Prompt => Print every line of the listing below verbatim, with nothing changed.

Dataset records

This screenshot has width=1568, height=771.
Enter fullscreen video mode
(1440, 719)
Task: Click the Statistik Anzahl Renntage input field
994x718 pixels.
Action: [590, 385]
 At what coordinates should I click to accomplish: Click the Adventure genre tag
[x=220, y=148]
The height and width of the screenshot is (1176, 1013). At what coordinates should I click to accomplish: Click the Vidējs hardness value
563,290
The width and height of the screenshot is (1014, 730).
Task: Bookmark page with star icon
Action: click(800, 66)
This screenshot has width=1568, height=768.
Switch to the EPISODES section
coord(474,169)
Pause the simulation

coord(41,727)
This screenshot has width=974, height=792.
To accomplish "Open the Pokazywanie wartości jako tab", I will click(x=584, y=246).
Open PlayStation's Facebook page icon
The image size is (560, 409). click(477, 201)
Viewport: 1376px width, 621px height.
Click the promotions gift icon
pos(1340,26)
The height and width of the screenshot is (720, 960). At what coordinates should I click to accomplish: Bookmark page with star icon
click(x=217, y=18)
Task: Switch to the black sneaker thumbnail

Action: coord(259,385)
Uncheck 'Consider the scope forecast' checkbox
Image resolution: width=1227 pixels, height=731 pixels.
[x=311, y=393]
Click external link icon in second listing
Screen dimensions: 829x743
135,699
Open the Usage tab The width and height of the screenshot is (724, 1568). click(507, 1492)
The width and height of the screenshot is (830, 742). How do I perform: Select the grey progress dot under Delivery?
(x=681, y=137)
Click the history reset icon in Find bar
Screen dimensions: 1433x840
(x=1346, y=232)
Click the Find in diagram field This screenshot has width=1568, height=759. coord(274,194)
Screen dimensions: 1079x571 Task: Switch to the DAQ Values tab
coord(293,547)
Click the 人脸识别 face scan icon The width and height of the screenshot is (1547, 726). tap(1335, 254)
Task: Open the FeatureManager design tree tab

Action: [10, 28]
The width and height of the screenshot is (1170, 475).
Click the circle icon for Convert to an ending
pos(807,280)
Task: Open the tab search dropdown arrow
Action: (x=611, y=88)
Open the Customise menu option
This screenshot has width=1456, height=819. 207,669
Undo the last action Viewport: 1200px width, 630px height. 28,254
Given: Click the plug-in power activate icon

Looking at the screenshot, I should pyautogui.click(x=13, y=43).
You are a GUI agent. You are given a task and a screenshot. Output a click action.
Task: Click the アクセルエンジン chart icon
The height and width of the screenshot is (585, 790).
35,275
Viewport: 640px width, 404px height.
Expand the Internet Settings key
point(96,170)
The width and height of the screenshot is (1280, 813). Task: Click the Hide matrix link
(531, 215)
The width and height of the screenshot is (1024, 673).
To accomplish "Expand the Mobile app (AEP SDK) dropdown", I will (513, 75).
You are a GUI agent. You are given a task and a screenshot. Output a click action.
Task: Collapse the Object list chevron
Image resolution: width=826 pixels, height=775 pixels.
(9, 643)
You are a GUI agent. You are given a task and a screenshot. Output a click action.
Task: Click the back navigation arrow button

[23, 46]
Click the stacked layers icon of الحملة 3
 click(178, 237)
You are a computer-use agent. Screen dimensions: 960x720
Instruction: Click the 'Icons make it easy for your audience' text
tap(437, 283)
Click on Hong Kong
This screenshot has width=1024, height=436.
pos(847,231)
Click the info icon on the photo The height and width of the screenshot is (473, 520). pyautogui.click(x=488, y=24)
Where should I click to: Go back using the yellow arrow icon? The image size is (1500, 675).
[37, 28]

Solution to the problem =>
This screenshot has width=1568, height=771.
Enter fullscreen video mode
(1440, 719)
Task: Click the Statistik Anzahl Renntage input field
994x718 pixels.
Action: [590, 385]
 At what coordinates should I click to accomplish: Click the Adventure genre tag
[x=220, y=148]
The height and width of the screenshot is (1176, 1013). At what coordinates should I click to accomplish: Click the Vidējs hardness value
563,290
The width and height of the screenshot is (1014, 730).
Task: Bookmark page with star icon
Action: click(800, 66)
This screenshot has width=1568, height=768.
Switch to the EPISODES section
coord(474,169)
Pause the simulation

coord(41,727)
This screenshot has width=974, height=792.
To accomplish "Open the Pokazywanie wartości jako tab", I will click(x=584, y=246).
Open PlayStation's Facebook page icon
The image size is (560, 409). click(477, 201)
Viewport: 1376px width, 621px height.
Click the promotions gift icon
pos(1340,26)
The height and width of the screenshot is (720, 960). At what coordinates should I click to accomplish: Bookmark page with star icon
click(x=217, y=18)
Task: Switch to the black sneaker thumbnail

Action: coord(259,385)
Uncheck 'Consider the scope forecast' checkbox
Image resolution: width=1227 pixels, height=731 pixels.
[x=311, y=393]
Click external link icon in second listing
Screen dimensions: 829x743
135,699
Open the Usage tab The width and height of the screenshot is (724, 1568). click(507, 1492)
The width and height of the screenshot is (830, 742). How do I perform: Select the grey progress dot under Delivery?
(x=681, y=137)
Click the history reset icon in Find bar
Screen dimensions: 1433x840
(x=1346, y=232)
Click the Find in diagram field This screenshot has width=1568, height=759. coord(274,194)
Screen dimensions: 1079x571 Task: Switch to the DAQ Values tab
coord(293,547)
Click the 人脸识别 face scan icon The width and height of the screenshot is (1547, 726). tap(1335, 254)
Task: Open the FeatureManager design tree tab

Action: [10, 28]
The width and height of the screenshot is (1170, 475).
Click the circle icon for Convert to an ending
pos(807,280)
Task: Open the tab search dropdown arrow
Action: (x=611, y=88)
Open the Customise menu option
This screenshot has width=1456, height=819. 207,669
Undo the last action Viewport: 1200px width, 630px height. 28,254
Given: Click the plug-in power activate icon

Looking at the screenshot, I should pyautogui.click(x=13, y=43).
You are a GUI agent. You are given a task and a screenshot. Output a click action.
Task: Click the アクセルエンジン chart icon
The height and width of the screenshot is (585, 790).
35,275
Viewport: 640px width, 404px height.
Expand the Internet Settings key
point(96,170)
The width and height of the screenshot is (1280, 813). Task: Click the Hide matrix link
(531, 215)
The width and height of the screenshot is (1024, 673).
To accomplish "Expand the Mobile app (AEP SDK) dropdown", I will (513, 75).
You are a GUI agent. You are given a task and a screenshot. Output a click action.
Task: Collapse the Object list chevron
Image resolution: width=826 pixels, height=775 pixels.
(9, 643)
You are a GUI agent. You are given a task and a screenshot. Output a click action.
Task: Click the back navigation arrow button

[23, 46]
Click the stacked layers icon of الحملة 3
 click(178, 237)
You are a computer-use agent. Screen dimensions: 960x720
Instruction: Click the 'Icons make it easy for your audience' text
tap(437, 283)
Click on Hong Kong
This screenshot has width=1024, height=436.
pos(847,231)
Click the info icon on the photo The height and width of the screenshot is (473, 520). pyautogui.click(x=488, y=24)
Where should I click to: Go back using the yellow arrow icon? The image size is (1500, 675).
[37, 28]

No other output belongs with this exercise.